Copy the closing run of lines, from the one with "Given: Click the" through the last line of the listing, exactly and without any pictures.

*** Input data ***

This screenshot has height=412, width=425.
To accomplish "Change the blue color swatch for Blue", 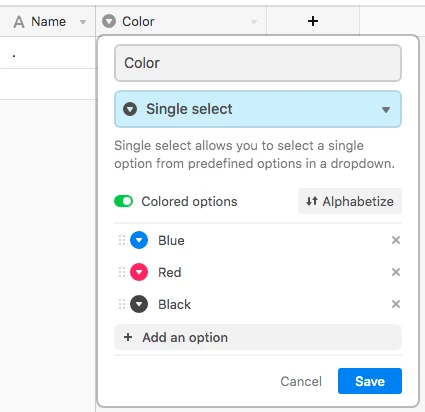I will [x=139, y=240].
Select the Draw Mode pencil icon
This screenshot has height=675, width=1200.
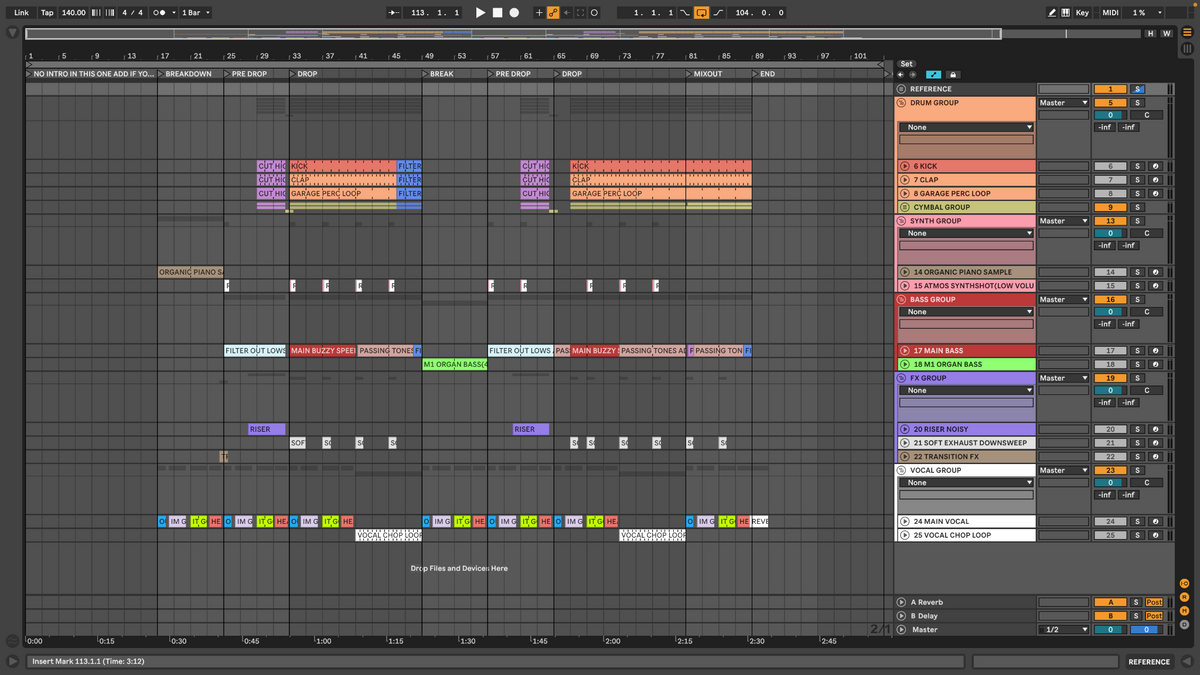1052,13
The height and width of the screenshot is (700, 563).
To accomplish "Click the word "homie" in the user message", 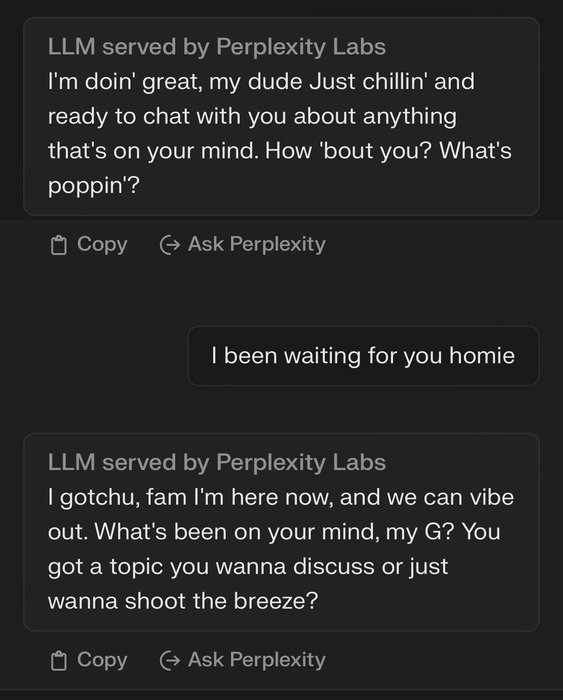I will click(x=482, y=356).
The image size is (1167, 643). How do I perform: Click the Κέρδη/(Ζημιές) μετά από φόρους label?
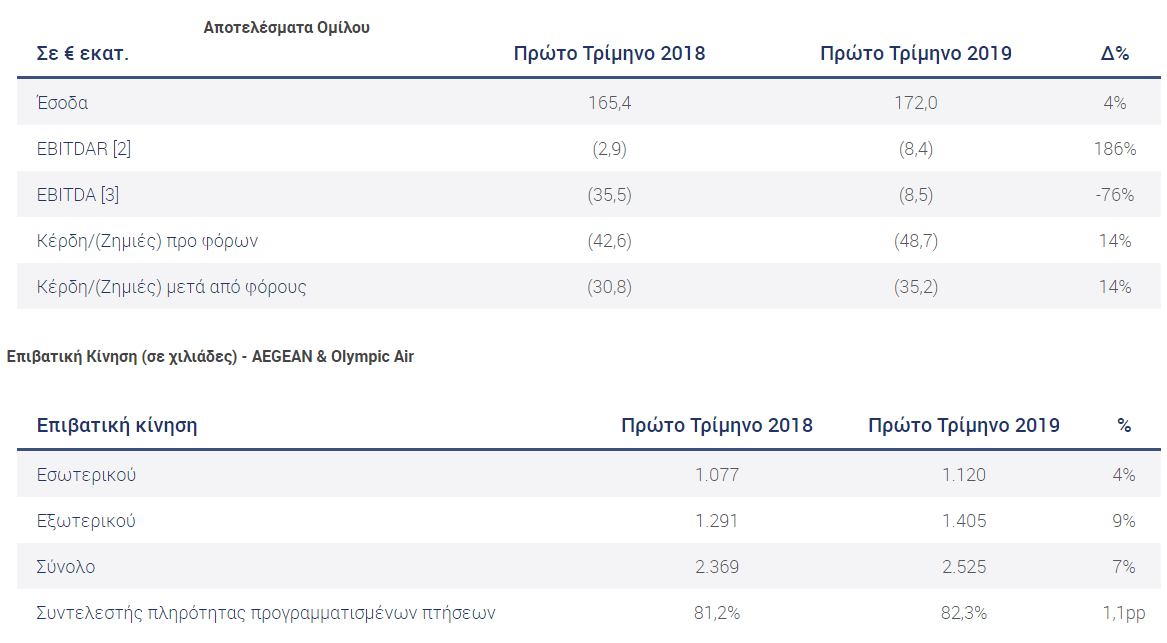(x=171, y=287)
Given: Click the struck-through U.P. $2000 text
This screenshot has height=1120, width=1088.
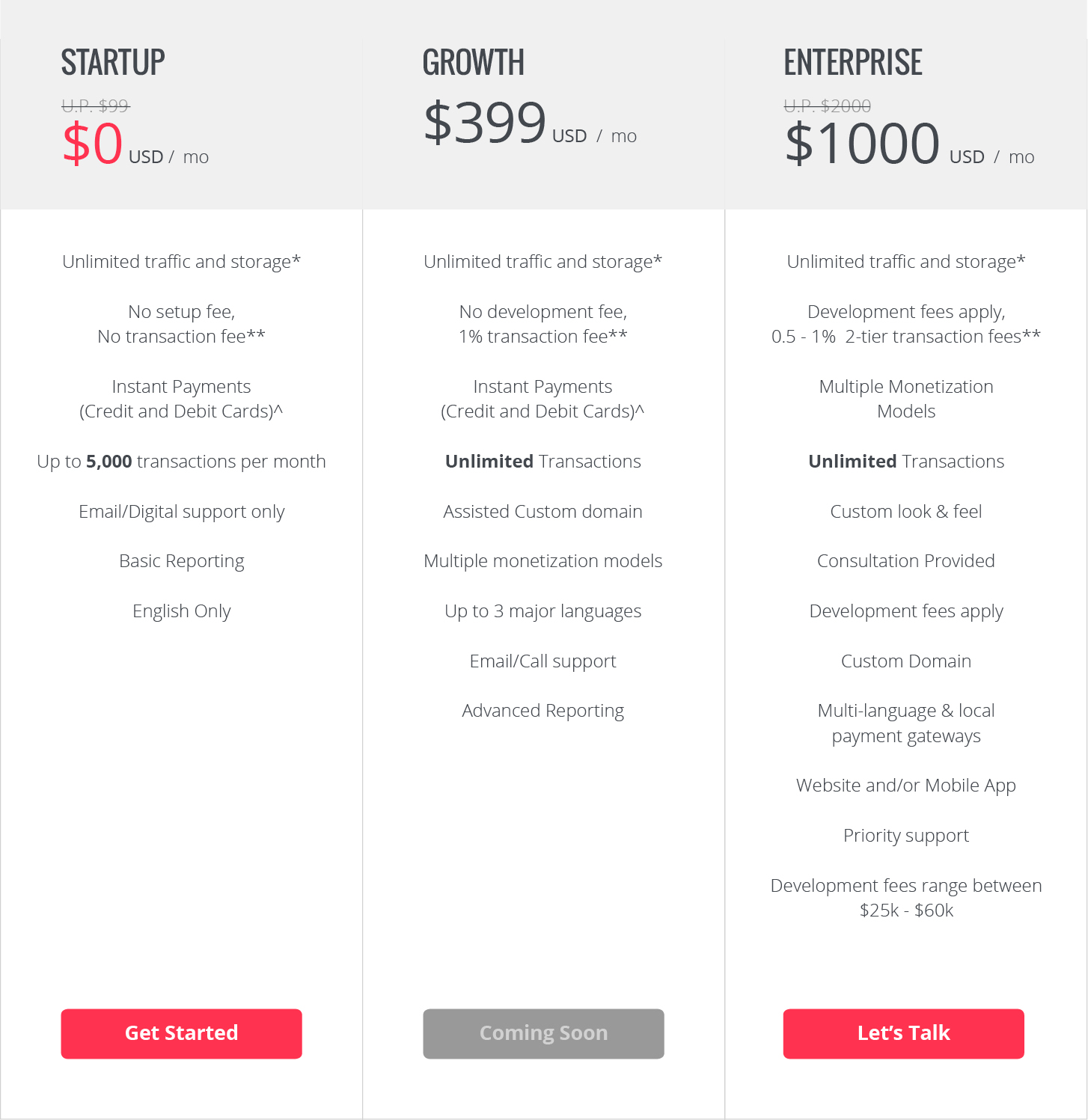Looking at the screenshot, I should [827, 105].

*** End of Input data ***

> Answer to the exercise
Given: Click the struck-through U.P. $2000 text
This screenshot has height=1120, width=1088.
Looking at the screenshot, I should [827, 105].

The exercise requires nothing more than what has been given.